Não existem factos não provados.
Motivação da matéria de facto:
A decisão teve por base a prova produzida em audiência, nomeadamente:
- As declarações do arguido, o qual, não obstante aduzir que o prédio onde foi implementada a dita obra não lhe pertencia, mas era da propriedade de sua mulher – facto directamente contrariado pela certidão da escritura pública, emitida pelo Cartório Notarial de G…, junta de folhas 203 a 217, que o próprio apresentou com a sua contestação, bem como pela cópia da certidão da 1ª Conservatória do Registo Predial de Santa Maria da Ferira, junta de folhas 20 a 24 –, num discurso desculpabilizante, reconheceu que, juntamente com a sua mulher, decidiu iniciar as obras em apreço antes de obter a necessária licença pois a construção em causa era de um colégio e queriam terminá-la antes do início do ano lectivo, em Setembro de 2007, motivo pelo qual, apesar de admitir ter ficado plenamente ciente que não poderia prosseguir as obras após a sua notificação pessoal do respectivo embargo, decidiu continuar com a sua realização, confirmando que tanto ele como a sua mulher – indiscriminadamente – davam as ordens ao engenheiro responsável pela conclusão dos trabalhos.
- O teor do auto de desacatamento de folhas 3 a 5, do auto de notícia de folhas 37 a 38, do auto de embargo, constante de folhas 32 a 36, em conjugação com o depoimento da testemunha C…, Fiscal Municipal, que procedeu ao embargo em apreço e que, de forma clara, segura e isenta descreveu o estado das obras em apreço no momento do embargo e no momento ulterior da fiscalização do seu cumprimento, confirmando a correspondência das fotografias juntas de folhas 3 a 5.
- A certidão do despacho de delegação de competências, emitida pela Câmara Municipal …, junta de folhas 244 a 250, e do respectivo edital, junta de folhas 262 a 263.
- A cópia do pedido de licenciamento, junta de folhas 10 a 24, o aviso de recepção junto a folhas 25, e a notificação junta a folhas 26.
- O certificado do registo criminal junto a folhas 189.
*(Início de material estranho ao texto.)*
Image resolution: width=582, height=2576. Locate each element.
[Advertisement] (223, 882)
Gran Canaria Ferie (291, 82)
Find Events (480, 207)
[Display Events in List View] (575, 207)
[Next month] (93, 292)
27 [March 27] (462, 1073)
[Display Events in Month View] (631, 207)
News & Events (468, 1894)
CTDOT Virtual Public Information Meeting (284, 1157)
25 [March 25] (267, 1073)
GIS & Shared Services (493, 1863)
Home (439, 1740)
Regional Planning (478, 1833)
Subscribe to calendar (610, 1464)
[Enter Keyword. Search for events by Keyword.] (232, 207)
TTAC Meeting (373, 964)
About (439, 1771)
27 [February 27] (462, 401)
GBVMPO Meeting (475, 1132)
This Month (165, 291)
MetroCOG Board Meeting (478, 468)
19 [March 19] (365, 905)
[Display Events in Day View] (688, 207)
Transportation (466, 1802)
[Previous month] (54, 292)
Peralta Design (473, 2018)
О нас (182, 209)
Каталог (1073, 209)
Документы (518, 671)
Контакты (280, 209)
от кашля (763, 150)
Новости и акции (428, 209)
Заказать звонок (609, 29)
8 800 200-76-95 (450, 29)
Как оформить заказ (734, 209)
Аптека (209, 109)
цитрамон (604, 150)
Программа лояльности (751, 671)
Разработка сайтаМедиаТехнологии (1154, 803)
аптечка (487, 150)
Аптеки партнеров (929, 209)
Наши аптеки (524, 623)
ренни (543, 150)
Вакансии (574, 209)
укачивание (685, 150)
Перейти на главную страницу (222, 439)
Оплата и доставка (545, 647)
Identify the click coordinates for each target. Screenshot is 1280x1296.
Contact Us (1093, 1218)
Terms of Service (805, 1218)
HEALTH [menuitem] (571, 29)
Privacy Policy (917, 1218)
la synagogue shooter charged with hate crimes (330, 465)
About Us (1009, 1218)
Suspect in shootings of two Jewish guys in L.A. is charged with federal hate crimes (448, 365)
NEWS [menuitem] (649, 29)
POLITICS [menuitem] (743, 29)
- As declarações do arguido no que concerne às suas condições pessoais.”

2.2. Matéria de direito
O recorrente insurge-se contra a decisão que o condenou pela prática, em autoria material, de um crime de desobediência, p. e p. pelo artigo 348º, n.º 1, alínea a), do Código Penal, em conjugação com o artigo 100º, n.º 1, do DL n.º 555/99, de 16/12, na redacção que lhe foi dada pelo DL n.º 177/01, de 4/06, suscitando as seguintes questões: (i) prescrição do procedimento criminal; (ii) falta do elemento objectivo do tipo - “emanação por autoridade competente da ordem ou mandado legítimo” e (ii) violação do art. 102º, 6 do DL 555/99, de 16/12.
Vejamos cada uma das questões suscitadas.
(i) Prescrição do procedimento criminal.
Alega o arguido que, tendo em conta o disposto no n.º 3 do art. 121º do Código Penal, já ocorreu a prescrição do procedimento criminal respeitante aos factos reportados nos autos, o que prejudica o conhecimento das restantes questões. Na verdade, entende que, tendo já decorrido mais de 7 anos e meio desde a prática da infracção, o respectivo procedimento criminal prescreveu; a prática da infracção ocorreu em 8 de Maio de 2007, pelo que na data da interposição do recurso, em 5 de Janeiro de 2015 (por lapso o arguido escreve 2014), esse prazo já tinha decorrido.
É evidente o erro em que incorre o recorrente.
É verdade que o crime por que foi condenado (desobediência, p. e p. pelo artigo 348º, n.º 1, alínea a), do C.P) prescreve no prazo de 5 anos (art. 118º, 1, c) do C.P), tendo em conta a moldura penal prevista no art. 348º, 1 do C.P. E também é verdade que o art. 121º, 3 do C. Penal dispõe (tal como transcreve o recorrente) que a prescrição do procedimento criminal “tem sempre lugar quando, desde o seu início e ressalvado o tempo de suspensão, tiver decorrido o prazo normal da prescrição acrescido de metade”.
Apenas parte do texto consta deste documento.